Model Card: Perceiver-Actor

Model Details

Developed by Shridhar et al. at University of Washington and NVIDIA. PerAct is an end-to-end behavior cloning agent that learns to perform a wide variety of language-conditioned manipulation tasks. PerAct uses a Transformer that exploits the 3D structure of voxel patches to learn policies with just a few demonstrations per task.
Architecture: Transformer trained from scratch with end-to-end supervised learning.
Trained for 6-DoF manipulation tasks with objects that appear in tabletop scenes.

Nov 2022

Primary intended use case: PerAct is intended for robotic manipulation research. We hope the benchmark and pre-trained models will enable researchers to study the capabilities of Transformers for end-to-end 6-DoF Manipulation. Specifically, we hope the setup serves a reproducible framework for evaluating robustness and scaling capabilities of manipulation agents.
Primary intended users: Robotics researchers.
Out-of-scope use cases: Deployed use cases in real-world autonomous systems without human supervision during test-time is currently out-of-scope. Use cases that involve manipulating novel objects and observations with people, are not recommended for safety-critical systems. The agent is also intended to be trained and evaluated with English language instructions.
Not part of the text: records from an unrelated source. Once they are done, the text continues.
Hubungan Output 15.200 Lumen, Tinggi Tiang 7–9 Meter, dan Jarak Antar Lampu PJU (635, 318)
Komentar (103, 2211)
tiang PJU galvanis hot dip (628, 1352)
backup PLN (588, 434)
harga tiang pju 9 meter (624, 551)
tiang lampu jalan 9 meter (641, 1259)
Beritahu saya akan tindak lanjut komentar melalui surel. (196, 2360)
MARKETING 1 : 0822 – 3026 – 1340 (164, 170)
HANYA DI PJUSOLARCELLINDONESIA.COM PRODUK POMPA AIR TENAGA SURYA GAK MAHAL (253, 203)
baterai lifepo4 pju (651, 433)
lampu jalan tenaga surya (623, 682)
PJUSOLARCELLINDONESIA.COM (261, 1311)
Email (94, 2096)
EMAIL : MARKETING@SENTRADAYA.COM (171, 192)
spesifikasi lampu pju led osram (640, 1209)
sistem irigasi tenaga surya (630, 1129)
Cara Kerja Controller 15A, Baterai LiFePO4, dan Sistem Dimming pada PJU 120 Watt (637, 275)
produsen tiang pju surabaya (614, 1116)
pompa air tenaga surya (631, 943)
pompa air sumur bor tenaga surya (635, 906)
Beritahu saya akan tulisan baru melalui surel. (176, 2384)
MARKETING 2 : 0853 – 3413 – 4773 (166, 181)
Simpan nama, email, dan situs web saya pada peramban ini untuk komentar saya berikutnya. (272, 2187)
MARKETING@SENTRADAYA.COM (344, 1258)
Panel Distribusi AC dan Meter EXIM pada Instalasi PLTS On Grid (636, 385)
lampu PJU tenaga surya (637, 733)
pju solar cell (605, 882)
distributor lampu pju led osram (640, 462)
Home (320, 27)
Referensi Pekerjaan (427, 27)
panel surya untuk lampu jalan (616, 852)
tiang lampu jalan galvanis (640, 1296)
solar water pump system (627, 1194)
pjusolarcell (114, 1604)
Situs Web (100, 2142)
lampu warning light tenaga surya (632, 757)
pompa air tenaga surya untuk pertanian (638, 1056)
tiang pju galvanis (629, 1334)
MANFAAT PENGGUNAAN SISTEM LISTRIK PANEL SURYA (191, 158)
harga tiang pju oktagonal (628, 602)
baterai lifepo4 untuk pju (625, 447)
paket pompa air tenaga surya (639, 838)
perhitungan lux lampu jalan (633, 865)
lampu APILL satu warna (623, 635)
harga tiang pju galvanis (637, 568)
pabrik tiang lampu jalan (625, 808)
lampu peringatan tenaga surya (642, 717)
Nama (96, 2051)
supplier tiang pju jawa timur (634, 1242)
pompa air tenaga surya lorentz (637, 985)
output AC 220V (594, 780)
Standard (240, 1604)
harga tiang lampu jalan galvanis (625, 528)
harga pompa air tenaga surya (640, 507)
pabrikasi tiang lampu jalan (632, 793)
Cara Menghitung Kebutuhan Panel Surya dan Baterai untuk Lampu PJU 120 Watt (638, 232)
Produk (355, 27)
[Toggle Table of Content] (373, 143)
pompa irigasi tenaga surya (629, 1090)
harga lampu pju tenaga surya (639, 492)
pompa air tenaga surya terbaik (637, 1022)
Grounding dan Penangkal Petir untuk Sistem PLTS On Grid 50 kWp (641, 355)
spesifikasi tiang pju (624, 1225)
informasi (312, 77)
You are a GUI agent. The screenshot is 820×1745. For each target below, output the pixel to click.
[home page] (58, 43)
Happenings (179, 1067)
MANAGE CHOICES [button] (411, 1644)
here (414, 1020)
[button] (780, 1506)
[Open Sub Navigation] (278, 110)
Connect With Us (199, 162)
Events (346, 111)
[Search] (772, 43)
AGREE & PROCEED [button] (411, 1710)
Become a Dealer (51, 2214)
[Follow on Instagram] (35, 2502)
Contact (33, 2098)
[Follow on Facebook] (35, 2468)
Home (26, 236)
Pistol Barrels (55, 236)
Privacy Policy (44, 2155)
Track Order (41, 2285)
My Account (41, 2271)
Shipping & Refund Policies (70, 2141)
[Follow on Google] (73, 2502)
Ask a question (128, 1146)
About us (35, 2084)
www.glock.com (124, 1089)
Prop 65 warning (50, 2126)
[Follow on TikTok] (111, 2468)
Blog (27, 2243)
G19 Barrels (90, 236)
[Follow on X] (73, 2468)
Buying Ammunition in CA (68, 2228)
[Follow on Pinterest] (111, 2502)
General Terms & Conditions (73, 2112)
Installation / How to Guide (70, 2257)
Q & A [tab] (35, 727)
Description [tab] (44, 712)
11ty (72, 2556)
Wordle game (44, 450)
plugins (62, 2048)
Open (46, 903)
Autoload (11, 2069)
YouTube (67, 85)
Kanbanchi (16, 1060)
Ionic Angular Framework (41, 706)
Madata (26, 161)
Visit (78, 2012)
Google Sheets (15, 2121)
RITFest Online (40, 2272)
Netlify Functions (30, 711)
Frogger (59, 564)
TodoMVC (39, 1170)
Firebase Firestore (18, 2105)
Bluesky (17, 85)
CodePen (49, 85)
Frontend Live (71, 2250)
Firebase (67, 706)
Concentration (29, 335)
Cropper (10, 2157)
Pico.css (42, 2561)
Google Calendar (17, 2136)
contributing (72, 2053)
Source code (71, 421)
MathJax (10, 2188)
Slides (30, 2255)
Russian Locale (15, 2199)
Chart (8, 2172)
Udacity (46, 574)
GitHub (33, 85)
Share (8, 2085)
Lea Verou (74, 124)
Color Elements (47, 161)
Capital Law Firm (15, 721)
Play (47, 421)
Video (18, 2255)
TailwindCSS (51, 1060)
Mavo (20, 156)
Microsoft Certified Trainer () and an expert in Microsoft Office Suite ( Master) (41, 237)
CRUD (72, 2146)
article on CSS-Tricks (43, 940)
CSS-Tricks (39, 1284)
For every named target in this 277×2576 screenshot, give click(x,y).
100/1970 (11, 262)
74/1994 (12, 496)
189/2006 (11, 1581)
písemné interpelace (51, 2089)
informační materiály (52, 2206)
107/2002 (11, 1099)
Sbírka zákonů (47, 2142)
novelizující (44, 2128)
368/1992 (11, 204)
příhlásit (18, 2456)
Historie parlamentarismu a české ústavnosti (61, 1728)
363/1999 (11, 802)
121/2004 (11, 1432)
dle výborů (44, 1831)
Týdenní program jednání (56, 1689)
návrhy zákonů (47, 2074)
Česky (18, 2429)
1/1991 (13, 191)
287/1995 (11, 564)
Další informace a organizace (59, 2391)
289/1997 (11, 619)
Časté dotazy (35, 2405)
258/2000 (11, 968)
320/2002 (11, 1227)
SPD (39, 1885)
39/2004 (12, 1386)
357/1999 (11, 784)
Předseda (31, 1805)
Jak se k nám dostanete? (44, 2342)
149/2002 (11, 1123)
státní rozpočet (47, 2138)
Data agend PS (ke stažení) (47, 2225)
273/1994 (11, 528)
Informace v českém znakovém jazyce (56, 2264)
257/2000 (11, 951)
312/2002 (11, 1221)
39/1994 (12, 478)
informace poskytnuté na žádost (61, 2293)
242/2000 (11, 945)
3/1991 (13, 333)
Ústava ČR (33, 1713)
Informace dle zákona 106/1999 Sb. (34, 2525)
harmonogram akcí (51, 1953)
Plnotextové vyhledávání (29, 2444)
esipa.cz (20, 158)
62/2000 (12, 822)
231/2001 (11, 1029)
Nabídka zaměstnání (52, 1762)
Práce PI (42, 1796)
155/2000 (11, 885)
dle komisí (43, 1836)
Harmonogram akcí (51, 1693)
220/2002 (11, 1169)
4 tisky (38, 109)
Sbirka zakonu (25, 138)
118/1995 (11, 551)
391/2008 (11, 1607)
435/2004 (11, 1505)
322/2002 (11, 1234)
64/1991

Pre-training Data for CLIP's language encoder: See OpenAI's Model Card for full details. Note: We do not use CLIP's vision encoders for any agents in the repo.
Manipulation Data for PerAct: The agent was trained with expert demonstrations. In simulation, we use oracle agents and in real-world we use human demonstrations. Since the agent is used in few-shot settings with very limited data, the agent might exploit intended and un-intented biases in the training demonstrations. Currently, these biases are limited to just objects that appear on tabletops.

See Appendix L in the paper for an extended discussion.